Figura 5.4 - anaRch: Consulta de Posições para o par de notas [57/62]

Esse relatório detalhado de possibilidades pode auxiliar o trombonista na exploração de cada combinação de posições e das respectivas características de cada uma delas. O par mostrado na figura, por exemplo, consiste de uma quarta justa entre o LÁ 2 e o RÉ 3. O programa mostra que esse par específico de notas pode ser tocado em seis combinações de posições diferentes: da segunda para a primeira, da segunda para a quarta, da segunda para a sétima, da sexta para a primeira, da sexta para a quarta e da sexta para a sétima. Apenas uma dessas combinações utiliza notas do mesmo harmônico. Em todas as outra há mudança de harmônico, possibilitando o uso de ligadura natural ou movimento contrário. Para um intervalo tão comum no repertório do trombone, essas informações talvez sejam redundantes, uma vez que o trombonista provavelmente vai tocar essas notas quase sempre nas primeiras posições. Porém, eventualmente, ele pode precisar por exemplo fazer um glissando intencional do LÁ para o RÉ. Nesse caso, a lista o ajudaria a ver que para essa finalidade é obrigatório o uso da sexta posição, uma posição frequentemente ignorada para se tocar um LÁ médio. Em casos de intervalos envolvendo notas mais agudas, as possibilidades se multiplicam e pode haver mais de uma opção até mesmo para um glissando. O par compreendido entre o FÁ 3 e o LÁ bemol 3, por exemplo, produz uma lista de combinações de posição muito maior (Figura 5.5).

Figura 5.5 - anaRch: Consulta de Posições para o par de notas [65/68]

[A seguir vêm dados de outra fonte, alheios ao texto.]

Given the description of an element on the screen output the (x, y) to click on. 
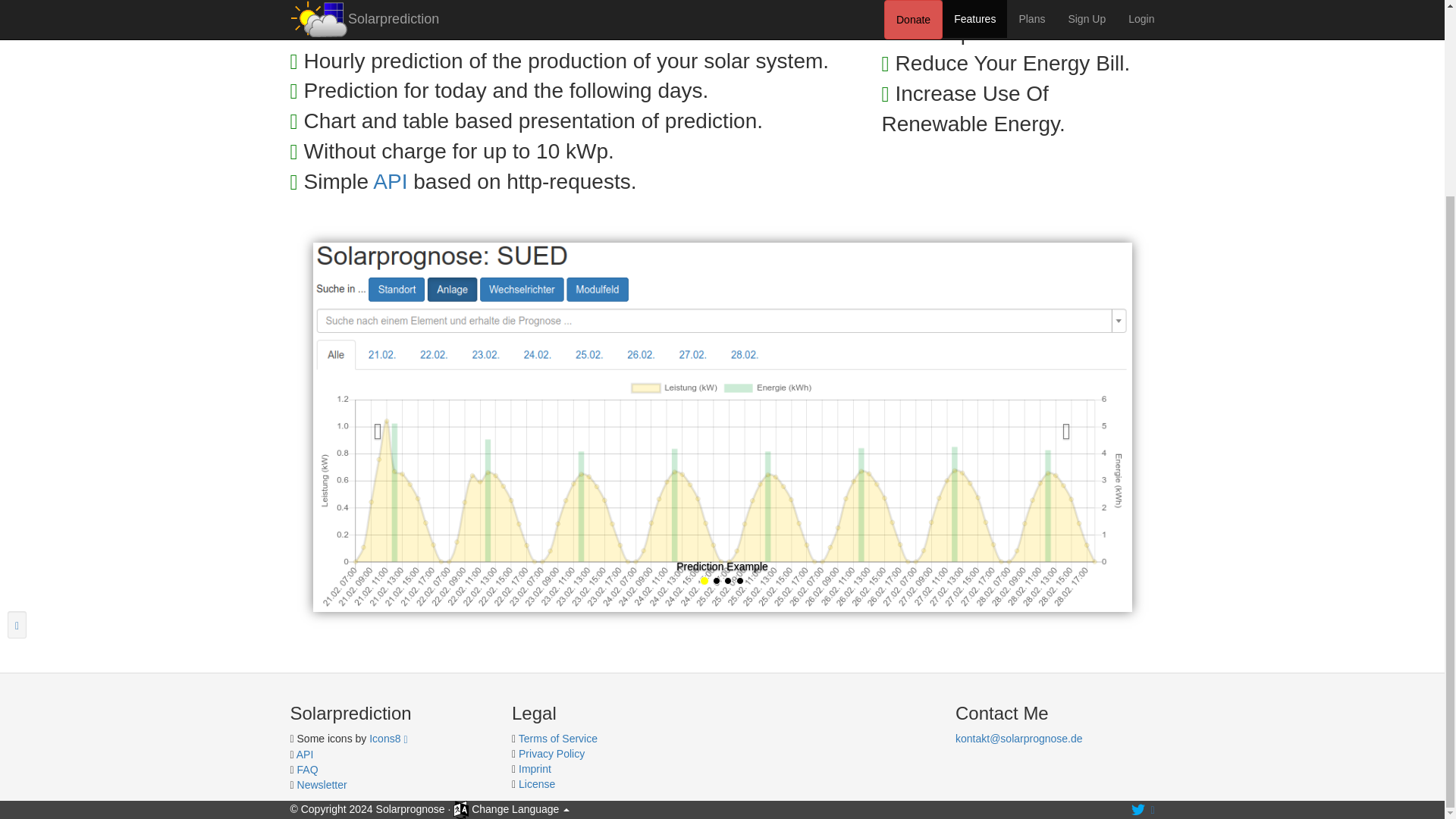
Read the documentation of the API. (389, 181)
Newsletter (322, 784)
FAQ (307, 769)
License (536, 784)
Change Language (510, 808)
Icons8 (388, 738)
Terms of Service (557, 738)
Privacy Policy (551, 753)
API (389, 181)
API (305, 754)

No caso desse par, um glissando entre as duas notas, poderia ser feito com mais de uma combinação de posições: da quarta para a primeira ou da sexta para a terceira. Provavelmente a segunda opção deveria ser escolhida, por razões de afinação do LÁ bemol agudo. A exploração das possibilidades da estrutura do trombone vai, porém, muito além da produção de efeitos como esses. Muitas possibilidades podem passar despercebidas para o trombonista no dia a dia de estudo/performance no instrumento, mas poderiam ser úteis para a escolha de uma transição mais adequada para um determinado trecho musical. Especificamente para produzir uma ligadura entre o FÁ e o LÁ bemol, o primeiro impulso do trombonista provavelmente seria tocar essas notas usando a primeira e a terceira posições. Entretanto, o movimento da quarta para a terceira pode ser uma excelente alternativa para essa transição, uma vez que envolve, como se pode notar pelos dados fornecidos pelo programa, harmônicos e posições adjacentes. Mesmo o movimento da quarta para a quinta, dificilmente lembrado como uma alternativa viável para se ligar entre essas duas notas, pode ser na verdade uma excelente escolha para mover rapidamente em legato dependendo das notas que se seguem no contexto musical. Pela listagem do programa pode-se notar que se trata de uma ligadura de movimento contrário, com apenas um harmônico intermediário e também entre posições adjacentes, o que diminui sensivelmente a interferência causada nas ligaduras por grandes movimentações da vara.